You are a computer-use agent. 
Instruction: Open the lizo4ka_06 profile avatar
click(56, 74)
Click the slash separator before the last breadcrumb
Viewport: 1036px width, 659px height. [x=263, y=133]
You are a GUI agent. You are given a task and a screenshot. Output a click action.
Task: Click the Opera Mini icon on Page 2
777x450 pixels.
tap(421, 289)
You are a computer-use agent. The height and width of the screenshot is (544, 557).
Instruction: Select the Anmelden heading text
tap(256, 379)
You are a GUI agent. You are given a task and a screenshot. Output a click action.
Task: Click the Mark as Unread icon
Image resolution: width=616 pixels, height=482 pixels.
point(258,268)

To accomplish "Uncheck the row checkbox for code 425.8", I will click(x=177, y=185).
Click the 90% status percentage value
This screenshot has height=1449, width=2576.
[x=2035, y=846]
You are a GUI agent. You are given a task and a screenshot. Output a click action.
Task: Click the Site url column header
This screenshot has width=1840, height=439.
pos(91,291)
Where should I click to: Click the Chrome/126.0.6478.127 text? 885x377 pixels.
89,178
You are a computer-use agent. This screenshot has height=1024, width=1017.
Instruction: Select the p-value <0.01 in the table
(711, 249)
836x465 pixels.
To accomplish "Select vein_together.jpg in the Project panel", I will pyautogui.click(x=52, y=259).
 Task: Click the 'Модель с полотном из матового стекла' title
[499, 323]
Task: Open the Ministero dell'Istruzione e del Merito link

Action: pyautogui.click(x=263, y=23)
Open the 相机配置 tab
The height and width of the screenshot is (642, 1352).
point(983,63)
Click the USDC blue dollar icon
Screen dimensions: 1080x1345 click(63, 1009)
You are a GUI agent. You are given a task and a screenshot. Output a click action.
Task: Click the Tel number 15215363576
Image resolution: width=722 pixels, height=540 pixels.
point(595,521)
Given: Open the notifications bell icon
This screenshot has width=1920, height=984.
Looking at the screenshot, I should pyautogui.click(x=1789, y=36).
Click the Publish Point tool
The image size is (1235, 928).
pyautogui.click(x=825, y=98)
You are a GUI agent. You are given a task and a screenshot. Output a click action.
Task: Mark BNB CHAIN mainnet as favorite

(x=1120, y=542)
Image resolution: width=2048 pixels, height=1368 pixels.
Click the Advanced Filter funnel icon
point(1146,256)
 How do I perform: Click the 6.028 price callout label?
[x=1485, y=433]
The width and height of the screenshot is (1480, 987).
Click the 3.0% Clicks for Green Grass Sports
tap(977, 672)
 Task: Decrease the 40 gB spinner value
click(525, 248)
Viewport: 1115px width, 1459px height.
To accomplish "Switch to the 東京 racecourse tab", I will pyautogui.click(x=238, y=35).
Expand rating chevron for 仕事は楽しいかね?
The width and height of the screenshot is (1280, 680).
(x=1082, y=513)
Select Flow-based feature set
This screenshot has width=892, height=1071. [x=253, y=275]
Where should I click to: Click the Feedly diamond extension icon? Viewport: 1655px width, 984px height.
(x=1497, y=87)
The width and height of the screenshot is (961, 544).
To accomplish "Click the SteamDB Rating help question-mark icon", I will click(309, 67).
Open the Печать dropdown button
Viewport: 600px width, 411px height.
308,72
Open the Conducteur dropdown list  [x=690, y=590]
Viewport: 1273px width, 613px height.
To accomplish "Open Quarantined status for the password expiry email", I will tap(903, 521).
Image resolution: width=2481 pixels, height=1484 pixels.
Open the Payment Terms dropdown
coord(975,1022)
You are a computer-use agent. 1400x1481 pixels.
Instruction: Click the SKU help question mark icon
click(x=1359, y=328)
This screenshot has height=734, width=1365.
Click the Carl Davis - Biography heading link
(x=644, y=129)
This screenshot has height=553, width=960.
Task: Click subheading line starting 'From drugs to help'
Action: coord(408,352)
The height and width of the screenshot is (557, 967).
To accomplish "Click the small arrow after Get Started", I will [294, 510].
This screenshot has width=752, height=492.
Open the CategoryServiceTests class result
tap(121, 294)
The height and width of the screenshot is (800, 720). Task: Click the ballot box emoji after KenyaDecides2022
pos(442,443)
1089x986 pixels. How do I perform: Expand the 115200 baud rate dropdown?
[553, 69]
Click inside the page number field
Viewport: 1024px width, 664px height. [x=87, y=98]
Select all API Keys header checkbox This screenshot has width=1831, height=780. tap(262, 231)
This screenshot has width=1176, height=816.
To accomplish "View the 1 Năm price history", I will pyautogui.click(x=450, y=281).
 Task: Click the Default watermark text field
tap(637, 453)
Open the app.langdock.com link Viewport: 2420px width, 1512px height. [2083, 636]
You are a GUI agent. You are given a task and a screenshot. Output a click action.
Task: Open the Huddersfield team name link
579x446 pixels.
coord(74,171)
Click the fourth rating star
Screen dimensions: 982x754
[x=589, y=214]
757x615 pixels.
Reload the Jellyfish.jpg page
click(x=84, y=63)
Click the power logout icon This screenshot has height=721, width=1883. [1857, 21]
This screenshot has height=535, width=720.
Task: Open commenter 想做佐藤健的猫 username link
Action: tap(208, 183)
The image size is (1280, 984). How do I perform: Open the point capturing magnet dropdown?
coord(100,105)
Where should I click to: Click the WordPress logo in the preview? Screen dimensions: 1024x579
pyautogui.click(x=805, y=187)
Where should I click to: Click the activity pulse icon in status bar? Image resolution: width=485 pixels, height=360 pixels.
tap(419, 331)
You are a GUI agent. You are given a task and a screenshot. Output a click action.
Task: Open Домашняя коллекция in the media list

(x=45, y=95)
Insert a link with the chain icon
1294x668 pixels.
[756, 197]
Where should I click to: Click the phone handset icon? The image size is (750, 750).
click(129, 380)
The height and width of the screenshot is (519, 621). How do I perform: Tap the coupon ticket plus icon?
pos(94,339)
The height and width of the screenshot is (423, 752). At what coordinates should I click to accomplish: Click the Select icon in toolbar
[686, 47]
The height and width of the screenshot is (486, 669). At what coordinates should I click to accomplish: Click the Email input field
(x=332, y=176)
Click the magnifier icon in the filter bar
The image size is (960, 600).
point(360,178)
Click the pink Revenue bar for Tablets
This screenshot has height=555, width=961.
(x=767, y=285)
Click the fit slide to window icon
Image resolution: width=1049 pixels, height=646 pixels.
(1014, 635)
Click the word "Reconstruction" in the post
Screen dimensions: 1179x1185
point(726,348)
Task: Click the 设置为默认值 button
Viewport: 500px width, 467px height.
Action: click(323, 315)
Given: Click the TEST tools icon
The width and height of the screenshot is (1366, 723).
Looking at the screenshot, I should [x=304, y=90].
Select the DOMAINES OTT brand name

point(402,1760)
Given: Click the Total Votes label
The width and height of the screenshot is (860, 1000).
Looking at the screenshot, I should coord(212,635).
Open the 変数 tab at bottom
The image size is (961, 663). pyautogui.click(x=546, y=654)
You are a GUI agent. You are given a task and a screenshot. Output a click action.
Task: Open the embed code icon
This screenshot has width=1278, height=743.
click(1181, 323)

::::::::

Task to carry out: Transcribe each of the records verbatim.

Solution:
You are a computer-use agent. 
Instruction: Open the lizo4ka_06 profile avatar
click(56, 74)
Click the slash separator before the last breadcrumb
Viewport: 1036px width, 659px height. [x=263, y=133]
You are a GUI agent. You are given a task and a screenshot. Output a click action.
Task: Click the Opera Mini icon on Page 2
777x450 pixels.
tap(421, 289)
You are a computer-use agent. The height and width of the screenshot is (544, 557).
Instruction: Select the Anmelden heading text
tap(256, 379)
You are a GUI agent. You are given a task and a screenshot. Output a click action.
Task: Click the Mark as Unread icon
Image resolution: width=616 pixels, height=482 pixels.
point(258,268)

To accomplish "Uncheck the row checkbox for code 425.8", I will click(x=177, y=185).
Click the 90% status percentage value
This screenshot has height=1449, width=2576.
[x=2035, y=846]
You are a GUI agent. You are given a task and a screenshot. Output a click action.
Task: Click the Site url column header
This screenshot has width=1840, height=439.
pos(91,291)
Where should I click to: Click the Chrome/126.0.6478.127 text? 885x377 pixels.
89,178
You are a computer-use agent. This screenshot has height=1024, width=1017.
Instruction: Select the p-value <0.01 in the table
(711, 249)
836x465 pixels.
To accomplish "Select vein_together.jpg in the Project panel", I will pyautogui.click(x=52, y=259).
 Task: Click the 'Модель с полотном из матового стекла' title
[499, 323]
Task: Open the Ministero dell'Istruzione e del Merito link

Action: pyautogui.click(x=263, y=23)
Open the 相机配置 tab
The height and width of the screenshot is (642, 1352).
point(983,63)
Click the USDC blue dollar icon
Screen dimensions: 1080x1345 click(63, 1009)
You are a GUI agent. You are given a task and a screenshot. Output a click action.
Task: Click the Tel number 15215363576
Image resolution: width=722 pixels, height=540 pixels.
point(595,521)
Given: Open the notifications bell icon
This screenshot has width=1920, height=984.
Looking at the screenshot, I should pyautogui.click(x=1789, y=36).
Click the Publish Point tool
The image size is (1235, 928).
pyautogui.click(x=825, y=98)
You are a GUI agent. You are given a task and a screenshot. Output a click action.
Task: Mark BNB CHAIN mainnet as favorite

(x=1120, y=542)
Image resolution: width=2048 pixels, height=1368 pixels.
Click the Advanced Filter funnel icon
point(1146,256)
 How do I perform: Click the 6.028 price callout label?
[x=1485, y=433]
The width and height of the screenshot is (1480, 987).
Click the 3.0% Clicks for Green Grass Sports
tap(977, 672)
 Task: Decrease the 40 gB spinner value
click(525, 248)
Viewport: 1115px width, 1459px height.
To accomplish "Switch to the 東京 racecourse tab", I will pyautogui.click(x=238, y=35).
Expand rating chevron for 仕事は楽しいかね?
The width and height of the screenshot is (1280, 680).
(x=1082, y=513)
Select Flow-based feature set
This screenshot has width=892, height=1071. [x=253, y=275]
Where should I click to: Click the Feedly diamond extension icon? Viewport: 1655px width, 984px height.
(x=1497, y=87)
The width and height of the screenshot is (961, 544).
To accomplish "Click the SteamDB Rating help question-mark icon", I will click(309, 67).
Open the Печать dropdown button
Viewport: 600px width, 411px height.
308,72
Open the Conducteur dropdown list  [x=690, y=590]
Viewport: 1273px width, 613px height.
To accomplish "Open Quarantined status for the password expiry email", I will tap(903, 521).
Image resolution: width=2481 pixels, height=1484 pixels.
Open the Payment Terms dropdown
coord(975,1022)
You are a computer-use agent. 1400x1481 pixels.
Instruction: Click the SKU help question mark icon
click(x=1359, y=328)
This screenshot has height=734, width=1365.
Click the Carl Davis - Biography heading link
(x=644, y=129)
This screenshot has height=553, width=960.
Task: Click subheading line starting 'From drugs to help'
Action: coord(408,352)
The height and width of the screenshot is (557, 967).
To accomplish "Click the small arrow after Get Started", I will [294, 510].
This screenshot has width=752, height=492.
Open the CategoryServiceTests class result
tap(121, 294)
The height and width of the screenshot is (800, 720). Task: Click the ballot box emoji after KenyaDecides2022
pos(442,443)
1089x986 pixels. How do I perform: Expand the 115200 baud rate dropdown?
[553, 69]
Click inside the page number field
Viewport: 1024px width, 664px height. [x=87, y=98]
Select all API Keys header checkbox This screenshot has width=1831, height=780. tap(262, 231)
This screenshot has width=1176, height=816.
To accomplish "View the 1 Năm price history", I will pyautogui.click(x=450, y=281).
 Task: Click the Default watermark text field
tap(637, 453)
Open the app.langdock.com link Viewport: 2420px width, 1512px height. [2083, 636]
You are a GUI agent. You are given a task and a screenshot. Output a click action.
Task: Open the Huddersfield team name link
579x446 pixels.
coord(74,171)
Click the fourth rating star
Screen dimensions: 982x754
[x=589, y=214]
757x615 pixels.
Reload the Jellyfish.jpg page
click(x=84, y=63)
Click the power logout icon This screenshot has height=721, width=1883. [1857, 21]
This screenshot has height=535, width=720.
Task: Open commenter 想做佐藤健的猫 username link
Action: tap(208, 183)
The image size is (1280, 984). How do I perform: Open the point capturing magnet dropdown?
coord(100,105)
Where should I click to: Click the WordPress logo in the preview? Screen dimensions: 1024x579
pyautogui.click(x=805, y=187)
Where should I click to: Click the activity pulse icon in status bar? Image resolution: width=485 pixels, height=360 pixels.
tap(419, 331)
You are a GUI agent. You are given a task and a screenshot. Output a click action.
Task: Open Домашняя коллекция in the media list

(x=45, y=95)
Insert a link with the chain icon
1294x668 pixels.
[756, 197]
Where should I click to: Click the phone handset icon? The image size is (750, 750).
click(129, 380)
The height and width of the screenshot is (519, 621). How do I perform: Tap the coupon ticket plus icon?
pos(94,339)
The height and width of the screenshot is (423, 752). At what coordinates should I click to accomplish: Click the Select icon in toolbar
[686, 47]
The height and width of the screenshot is (486, 669). At what coordinates should I click to accomplish: Click the Email input field
(x=332, y=176)
Click the magnifier icon in the filter bar
The image size is (960, 600).
point(360,178)
Click the pink Revenue bar for Tablets
This screenshot has height=555, width=961.
(x=767, y=285)
Click the fit slide to window icon
Image resolution: width=1049 pixels, height=646 pixels.
(1014, 635)
Click the word "Reconstruction" in the post
Screen dimensions: 1179x1185
point(726,348)
Task: Click the 设置为默认值 button
Viewport: 500px width, 467px height.
Action: click(323, 315)
Given: Click the TEST tools icon
The width and height of the screenshot is (1366, 723).
Looking at the screenshot, I should [x=304, y=90].
Select the DOMAINES OTT brand name

point(402,1760)
Given: Click the Total Votes label
The width and height of the screenshot is (860, 1000).
Looking at the screenshot, I should coord(212,635).
Open the 変数 tab at bottom
The image size is (961, 663). pyautogui.click(x=546, y=654)
You are a GUI agent. You are given a task and a screenshot. Output a click action.
Task: Open the embed code icon
This screenshot has width=1278, height=743.
click(1181, 323)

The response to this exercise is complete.